Further experiments are needed to fully understand the molecular mechanisms regulating the dissemination of IncA/C plasmids. For example, we currently do not know what signal triggers the activation of AcaCD, and if IncA/C plasmids have developed mechanisms to manipulate their host to their advantage. Another significant limitation comes from the lack of information regarding the function of most IncA/C encoded genes and their relative importance. Gene inactivation by transposon mutagenesis would constitute a powerful tool to help uncover novel genes essential for the replication, stability, and conjugation of IncA/C elements. These approaches could pave the way for their size reduction, and help create minimal IncA/C elements to study their biology in greater details.

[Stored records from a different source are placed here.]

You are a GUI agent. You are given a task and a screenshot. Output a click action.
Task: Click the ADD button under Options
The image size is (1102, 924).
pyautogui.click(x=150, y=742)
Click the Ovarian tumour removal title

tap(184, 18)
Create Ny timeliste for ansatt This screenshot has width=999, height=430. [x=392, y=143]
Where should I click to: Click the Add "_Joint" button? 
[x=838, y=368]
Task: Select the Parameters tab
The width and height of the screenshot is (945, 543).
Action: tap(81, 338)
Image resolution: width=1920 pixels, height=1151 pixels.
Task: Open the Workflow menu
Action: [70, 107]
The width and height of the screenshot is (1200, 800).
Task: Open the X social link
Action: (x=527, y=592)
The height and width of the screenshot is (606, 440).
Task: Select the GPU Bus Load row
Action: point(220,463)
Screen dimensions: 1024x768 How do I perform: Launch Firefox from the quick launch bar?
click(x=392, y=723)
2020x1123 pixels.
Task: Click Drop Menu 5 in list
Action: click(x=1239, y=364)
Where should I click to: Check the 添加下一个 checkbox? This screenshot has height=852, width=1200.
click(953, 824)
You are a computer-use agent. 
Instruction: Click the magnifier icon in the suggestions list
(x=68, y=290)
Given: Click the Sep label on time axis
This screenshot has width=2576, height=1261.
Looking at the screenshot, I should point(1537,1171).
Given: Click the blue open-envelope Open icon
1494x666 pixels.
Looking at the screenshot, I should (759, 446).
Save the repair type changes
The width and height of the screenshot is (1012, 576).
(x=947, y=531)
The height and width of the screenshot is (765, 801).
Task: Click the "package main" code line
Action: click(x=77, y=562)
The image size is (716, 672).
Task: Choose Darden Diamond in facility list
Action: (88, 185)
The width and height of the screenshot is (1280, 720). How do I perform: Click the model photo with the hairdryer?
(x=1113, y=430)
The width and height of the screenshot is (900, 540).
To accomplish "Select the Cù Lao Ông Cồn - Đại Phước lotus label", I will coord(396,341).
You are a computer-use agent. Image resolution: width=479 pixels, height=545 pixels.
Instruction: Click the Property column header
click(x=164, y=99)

The study of IncA/C plasmids regulation revealed the diversity of GIs that they are susceptible to mobilize. Further investigation will unravel the interactions between the different classes of mobilizable GIs and their helper IncA/C plasmids. Given the diversity of gene content and organization of these GIs, one is left wondering what are the mechanisms mediating their mobilization? Beyond transcriptional activation of GIs by the master activator of IncA/C plasmids, how do such mobile elements interact with the DNA processing functions and mating pore generated by IncA/C plasmids? Moreover, characterization of the positive and negative interactions between SGI1-like elements and IncA/C plasmids during their dissemination is an interesting aspect of cooperative and parasitic relationships between MGEs.

Our study on IncA/C plasmids represents a proof of concept for detecting the action of transcription activators through cognate target sequences in multidrug resistance disseminating MGEs.[12] It also provides a glimpse about their potential impact on genomes dynamics and bacterial evolution. Further studies on other MGEs will provide a detailed network of the interconnections linking numerous classes of autonomous and non-autonomous MGEs. Ultimately, it will help to take measures and discover targets for the development of new drugs aiming to overcome the problem of the emergence of highly pathogenic and multiresistant bacteria.